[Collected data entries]
----

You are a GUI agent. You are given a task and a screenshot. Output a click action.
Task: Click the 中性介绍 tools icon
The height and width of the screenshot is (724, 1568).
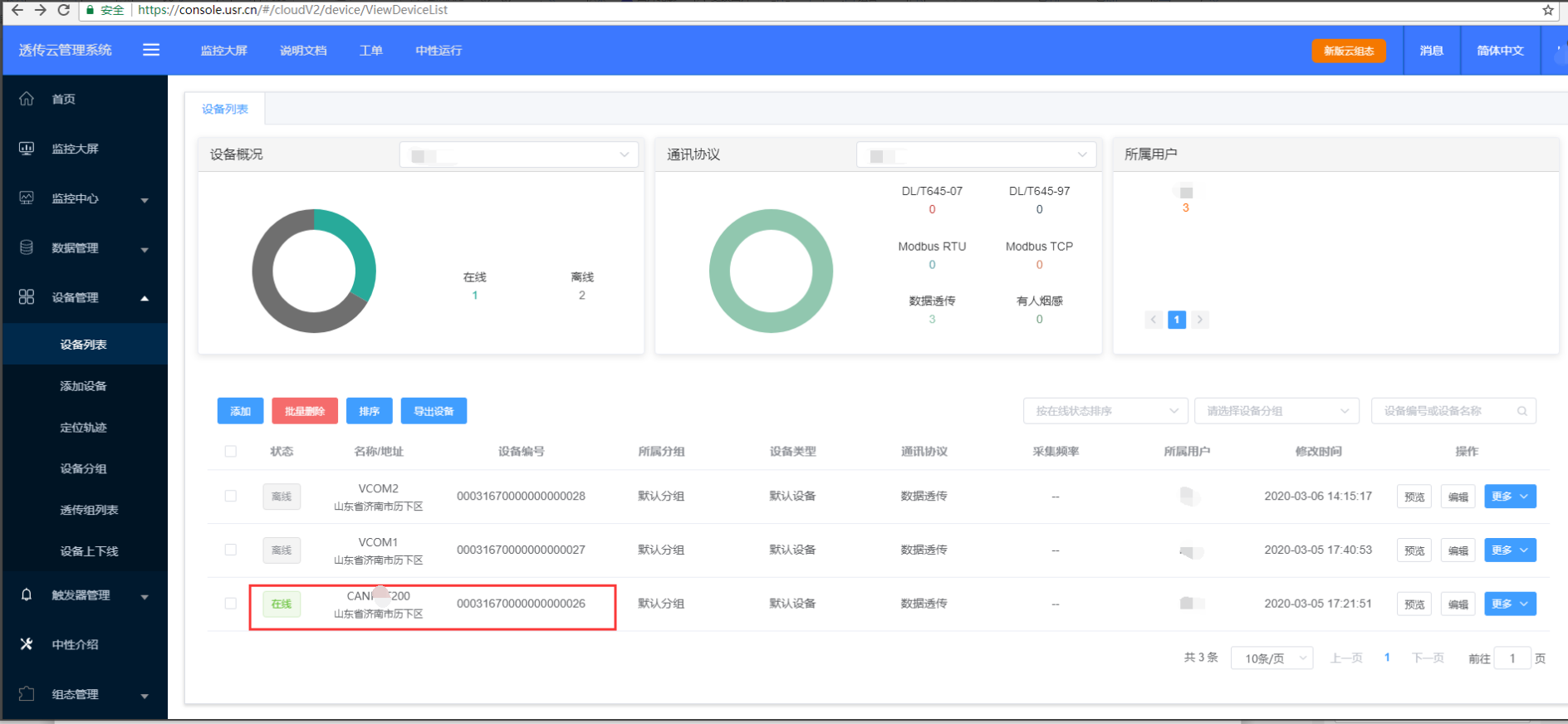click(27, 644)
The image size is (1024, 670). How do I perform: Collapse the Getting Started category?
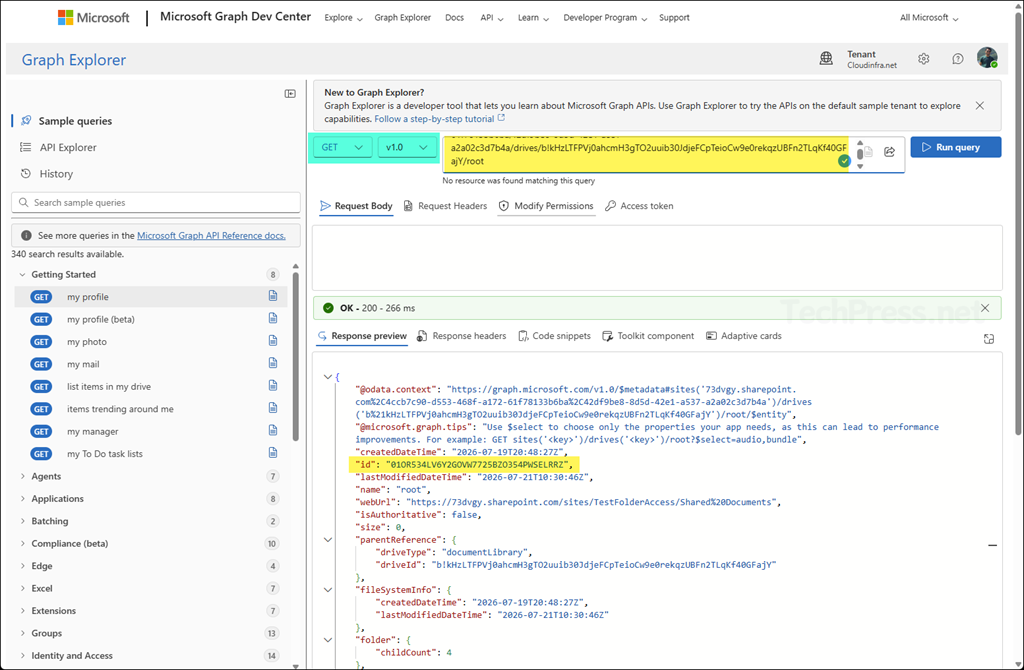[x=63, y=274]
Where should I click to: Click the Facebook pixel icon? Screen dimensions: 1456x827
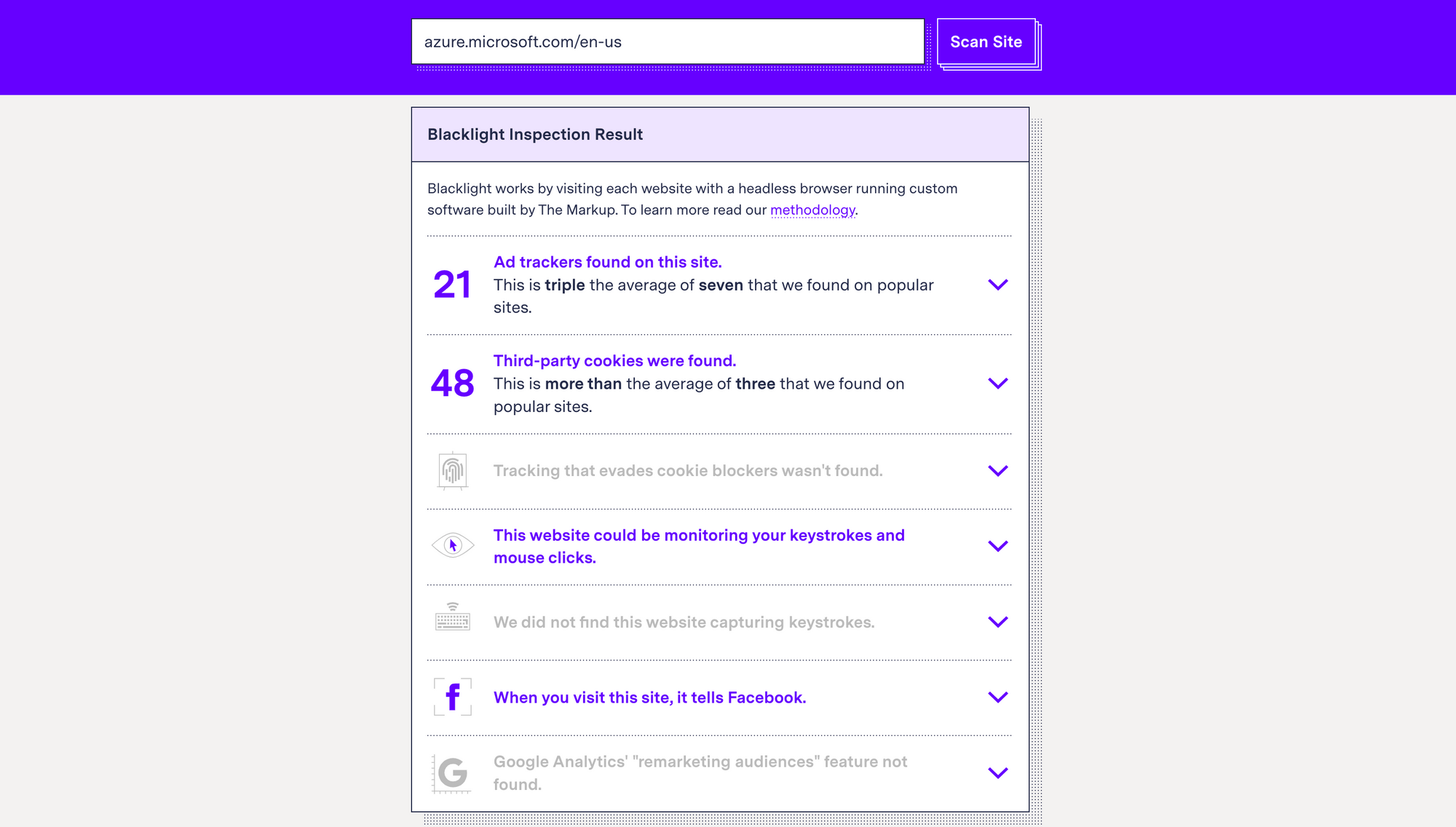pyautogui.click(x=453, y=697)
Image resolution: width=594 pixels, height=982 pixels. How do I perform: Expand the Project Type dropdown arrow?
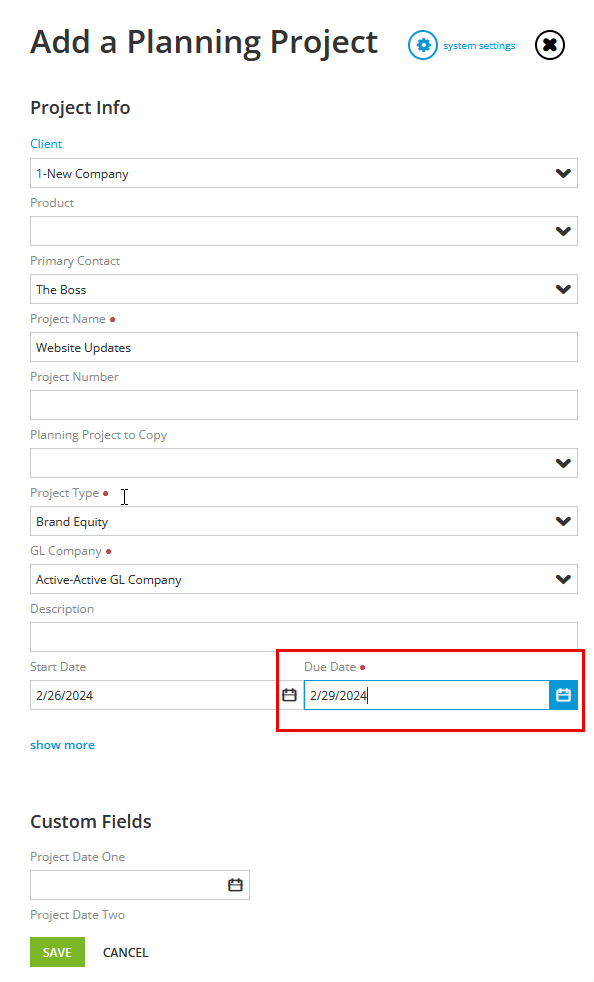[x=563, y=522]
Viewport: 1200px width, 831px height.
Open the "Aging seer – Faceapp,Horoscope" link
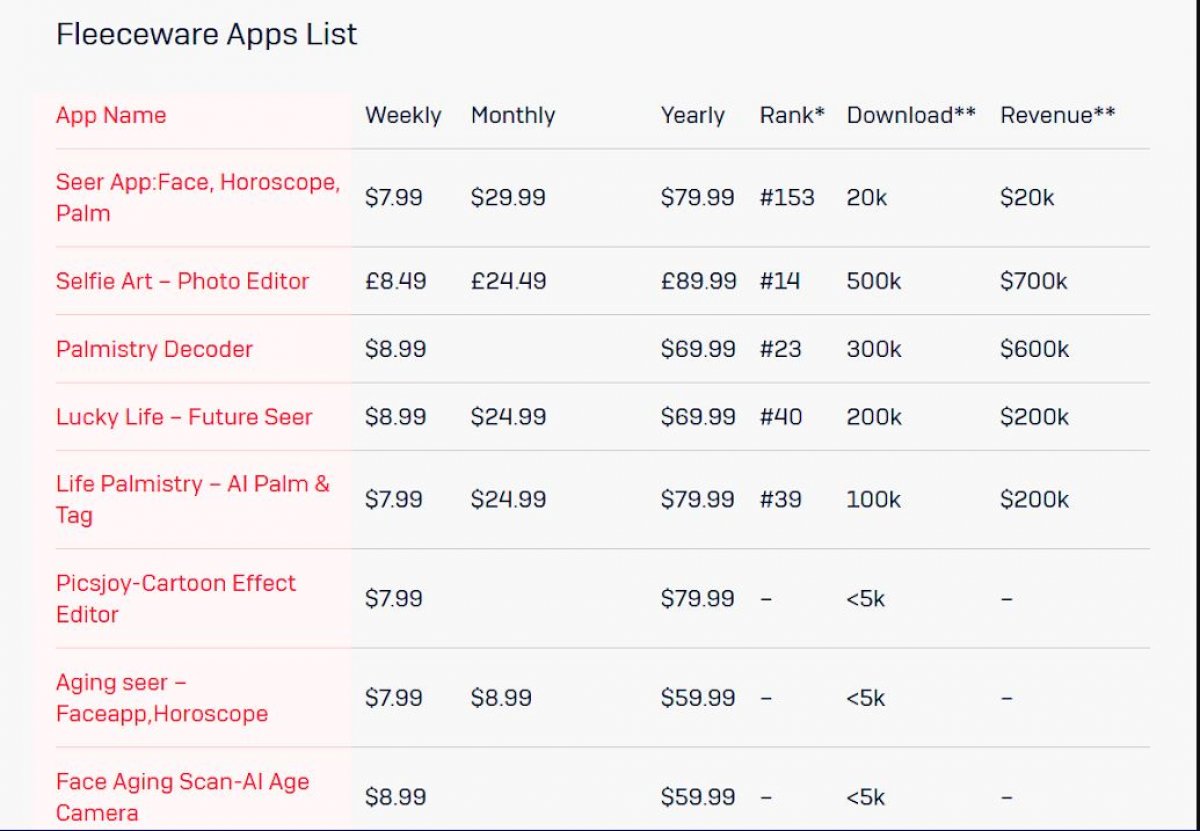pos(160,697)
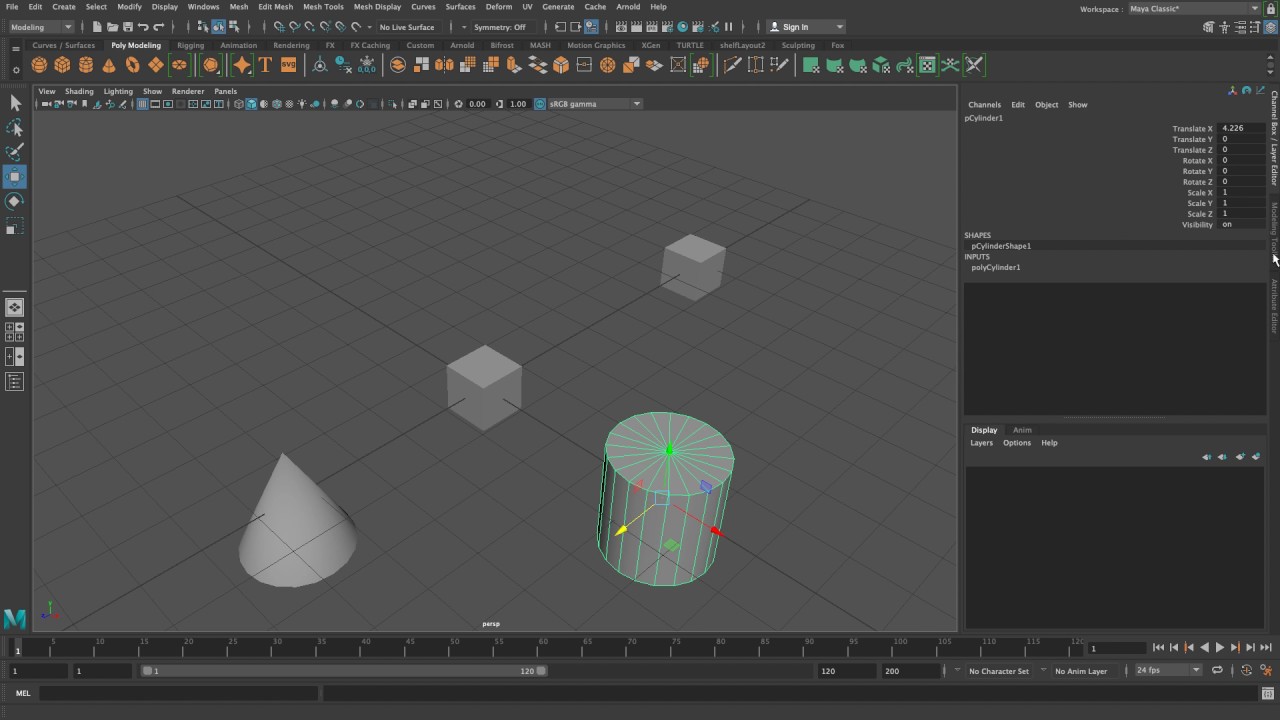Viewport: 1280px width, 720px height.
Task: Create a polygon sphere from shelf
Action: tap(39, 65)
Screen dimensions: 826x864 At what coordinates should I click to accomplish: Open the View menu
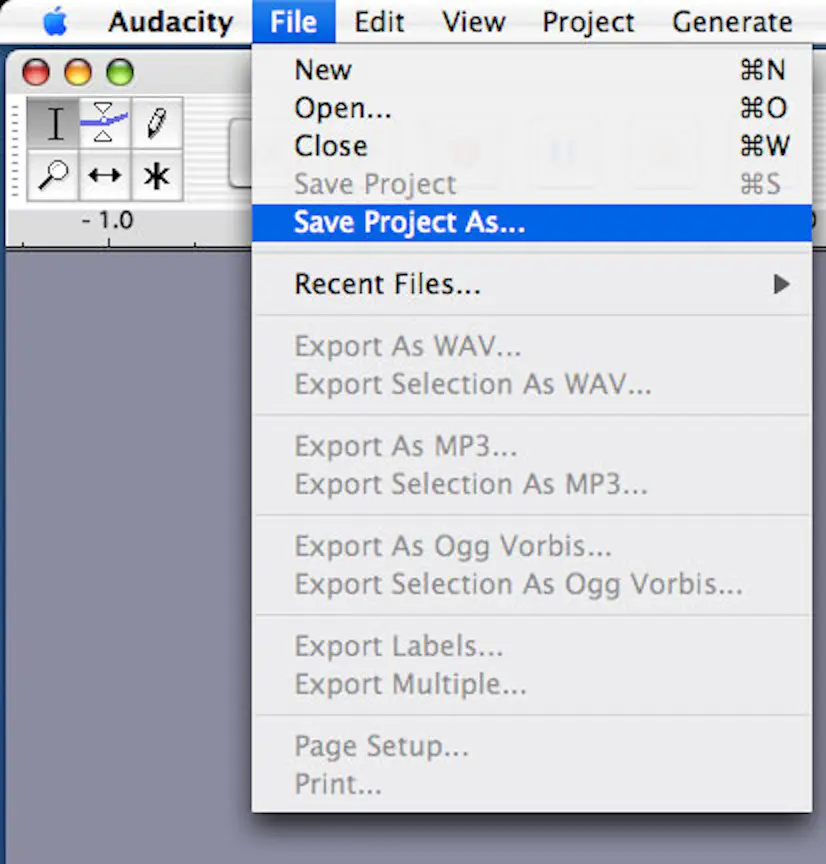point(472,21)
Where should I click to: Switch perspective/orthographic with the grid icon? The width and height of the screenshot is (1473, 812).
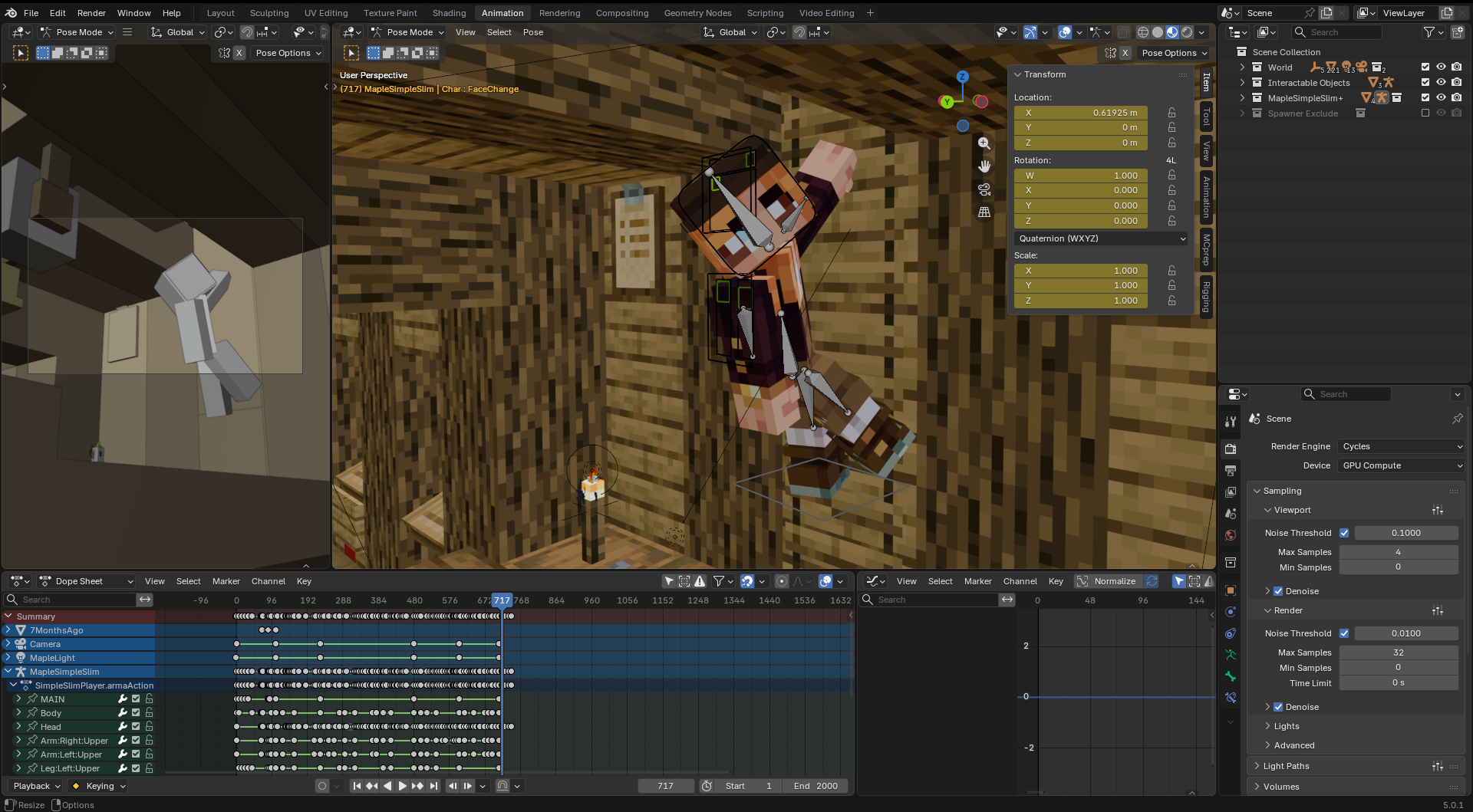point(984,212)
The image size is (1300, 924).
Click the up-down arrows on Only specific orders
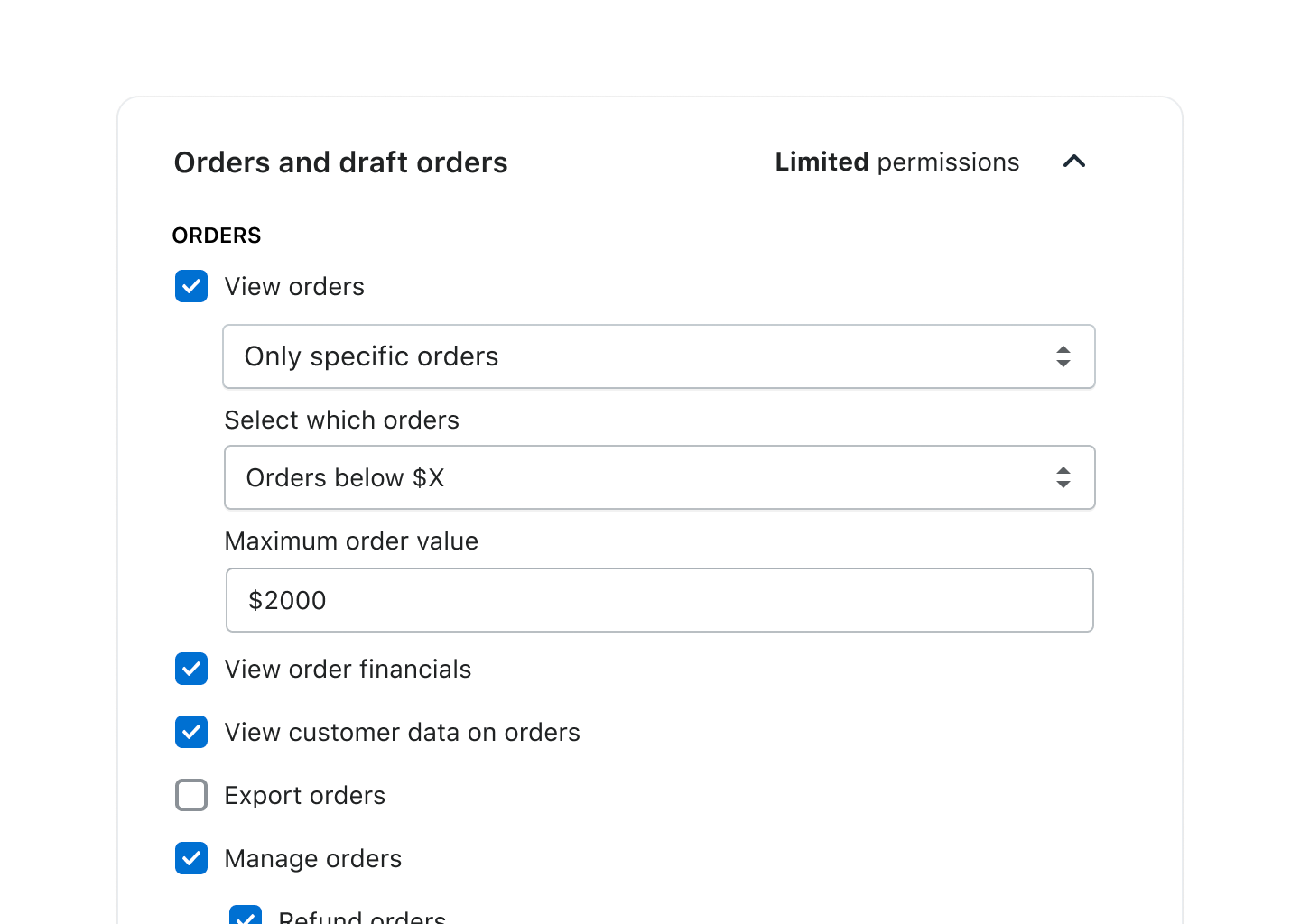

----

| Activity |
Repeat each line of the records above exactly, but do not copy the pictures.

| Solution for this problem |
You are a GUI agent. You are given a task and a screenshot. Output a click action.
Task: Click the 中性介绍 tools icon
The height and width of the screenshot is (724, 1568).
click(27, 644)
The image size is (1024, 670). How do I perform: Collapse the Getting Started category?
[x=63, y=274]
Where should I click to: Click the Facebook pixel icon? Screen dimensions: 1456x827
pyautogui.click(x=453, y=697)
Image resolution: width=594 pixels, height=982 pixels. How do I perform: Expand the Project Type dropdown arrow?
[x=563, y=522]
Viewport: 1200px width, 831px height.
Open the "Aging seer – Faceapp,Horoscope" link
pos(160,697)
Viewport: 1280px width, 720px height.
Task: Create a polygon sphere from shelf
Action: tap(39, 65)
Screen dimensions: 826x864 At what coordinates should I click to accomplish: Open the View menu
point(472,21)
Where should I click to: Switch perspective/orthographic with the grid icon? The width and height of the screenshot is (1473, 812).
point(984,212)
The image size is (1300, 924).
Click the up-down arrows on Only specific orders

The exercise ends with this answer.